What this exercise asks>
a - Answer these from the silver blog post:
(i) In what year was the Love Disarmed pattern first introduced?
(ii) Which Shakespeare sonnet is the design said to be based on?
(iii) What length is given for the oyster fork?
b - Print the part of the silver blog post between "They just don't" and "reintroduced in 1970.", inclusive.
c - Carry on the silver blog post from the point where it stops.

Text section>
%%

The Story Behind this Blog

Being from the South, Silver is a very big part of my life. It doesn't have anything to do with wealth. Although those with more money - old money, tend to have more of it. New money tend not to spend their money on Silver. They do not have the appreciation for the warmth of the metal, the beauty of the patina, the story it tells of the generations past who have used it. A true southern girl comes of age when she chooses her silver pattern, long before she chooses her mate. If she is smart, she chooses that of her mother, grandmother, or favorite great aunt who in their benevolence will pass their silver on to her. It is the pieces in those sets, the pieces on our tables, along with the pieces we find in the corners of the displays in antique stores that prompted me to start this blog. They are beautiful, they are odd, but what are they, and what in the hell do you do with them?

Monday, April 19, 2010

Love Disarmed by Reed & Barton

They just don't make patterns more intriguing than this. Reed and Barton is said to have based this design on Shakespeare's Sonnet 154 about disarming cupid. The handle is graced with Venus, the goddess of love, and her son Cupid, with a background of vines and flowers. It was first introduced in 1899 during the Art Nouveau movement. It was discontinued in 1928, only to be reintroduced in 1970.

I found a quote describing it that said: "It was design genius on the part of Reed and Barton to so perfectly capture the story of disarming Cupid in sterling silver. While we are not sure who the voluptuous figure of Cupid’s conqueror in the Love Disarmed pattern was intended to be, we surmise it is either Venus, Diana, or a nymph. Most likely she is hiding Cupid’s quiver of arrows with her left arm while she holds his bow away from him with her right…"


Cheese Scoop (6 1/4 inches)

Cheese Scoop

Oyster Fork (5 5/8 inches)

Oyster Fork

Large Solid Cold Meat Serving Fork (10 3/8 inches)

Large Solid Cold Meat Serving Fork

Orange Spoon (5 1/2 inches)

Orange Spoon

Large Solid Fish Serving Knife (13 14/ inches)

Large Solid Fish Serving Knife

Baby Food Pusher

Baby Food Pusher


  1. An entire table set with Love Disarmed is a little TOO MUCH. I would recommend mixing it with other art nouveau patterns, such as R & B's Les Six Fleurs, Alvin's Old Orange Blossom or Bridal Rose, Wallace's Irian, Whiting's Lily, and International's Frontenac

  2. Well, it's perfect for the midnight buffet at an upscale "gentlemen's club," but would you really want to bring it out when your minister comes over for Sunday lunch?

%%

Given entries>
%%

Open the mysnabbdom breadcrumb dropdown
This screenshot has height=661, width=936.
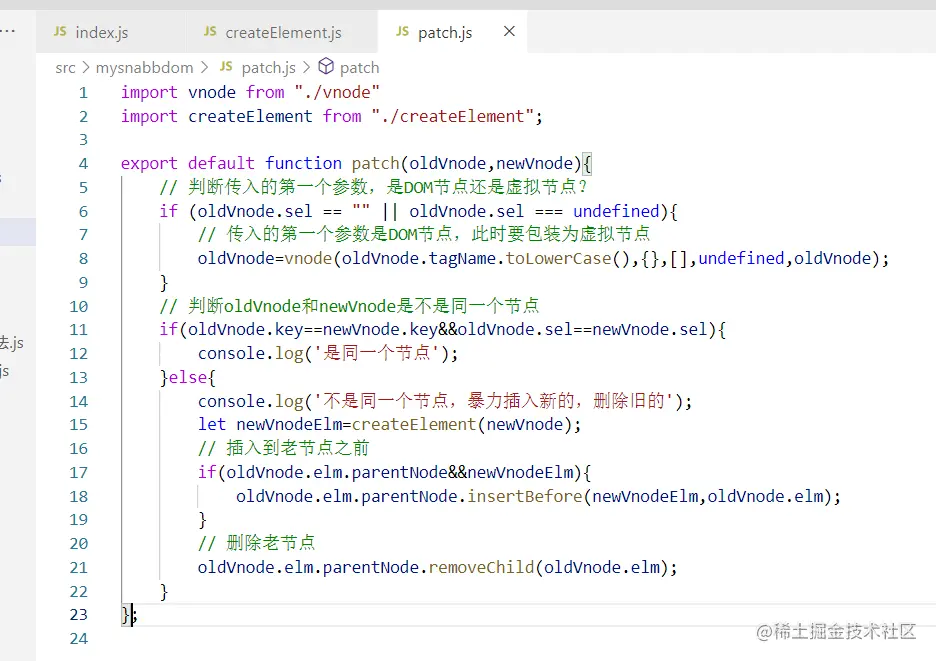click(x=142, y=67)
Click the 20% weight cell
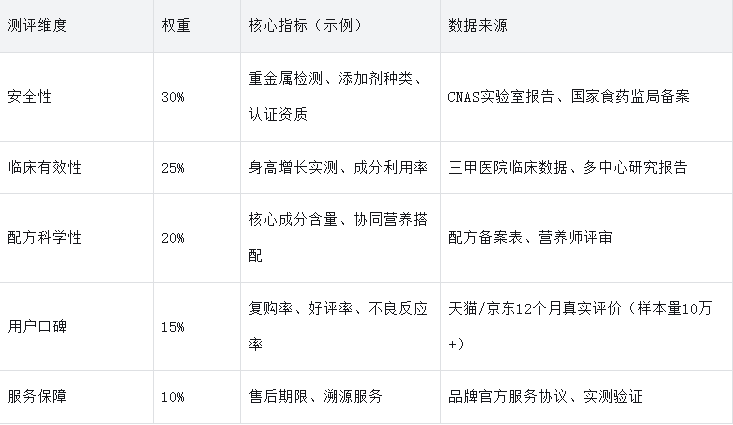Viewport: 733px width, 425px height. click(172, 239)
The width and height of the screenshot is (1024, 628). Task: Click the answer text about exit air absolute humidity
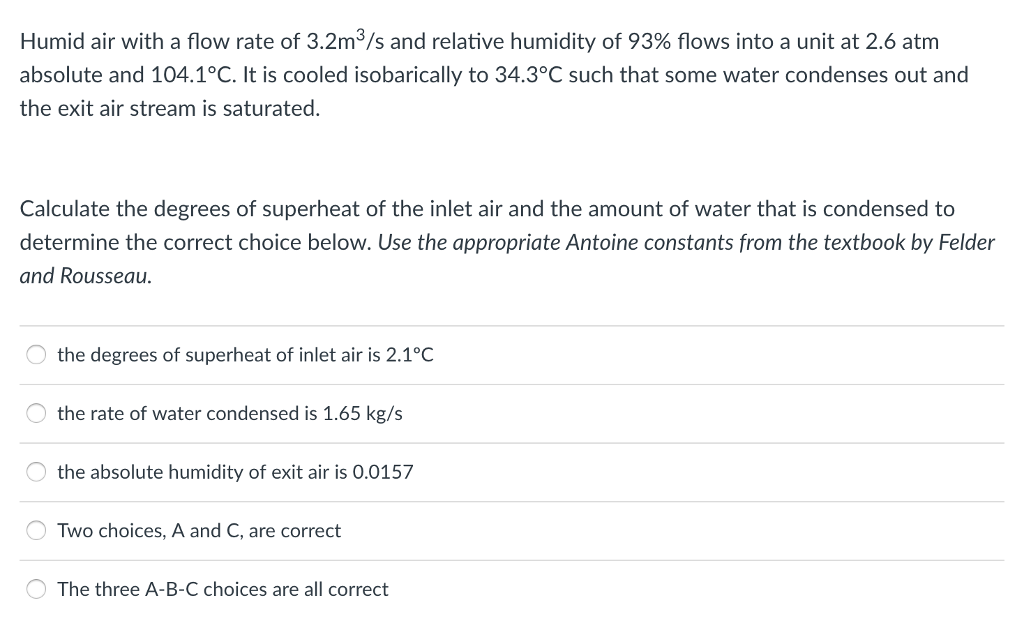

%%

Response list>
a -
(i) 1899
(ii) Sonnet 154
(iii) 5 5/8 inches

b -
They just don't make patterns more intriguing than this. Reed and Barton is said to have based this design on Shakespeare's Sonnet 154 about disarming cupid. The handle is graced with Venus, the goddess of love, and her son Cupid, with a background of vines and flowers. It was first introduced in 1899 during the Art Nouveau movement. It was discontinued in 1928, only to be reintroduced in 1970.

c -
  3. Personally I think this is a work of art. I always mix my sterling so I agree with your suggestion and the art nouveau patterns are my favorite. As for the minister at Sunday lunch. I would set the table with Love Disarmed and watch for his comment, but that would only be entertaining should it be an uptight southern baptist. I was last in an Episcopalian church and the priest would enjoy the pattern, so that would not be an issue at the table.

    1. Probably not an issue today, but it easily could have been when it first came out over a century ago. . . . If sterling flatware is going to be used as much as it was fifty years ago, mix and match might be its future. Someone should push the fact that silver is also much more sanitary than stainless steel because it doesn't host bacteria nearly as readily. . . .Also, most folks aren't aware of the tremendous variety of patterns available. Many small-town stores used to carry only a half-dozen or so popular patterns. The retailers would steer brides into choosing one of them because it was already in stock. Today many patterns are available via the internet

  4. This by far is among my top 5 favorite patterns.

  5. I want this please send adress and how much ?

  6. I do not have these pieces for sale. I only blog about the patterns. I would suggest you go to or and shop there. I have found they are both excellent sources for new and used sterling flatware.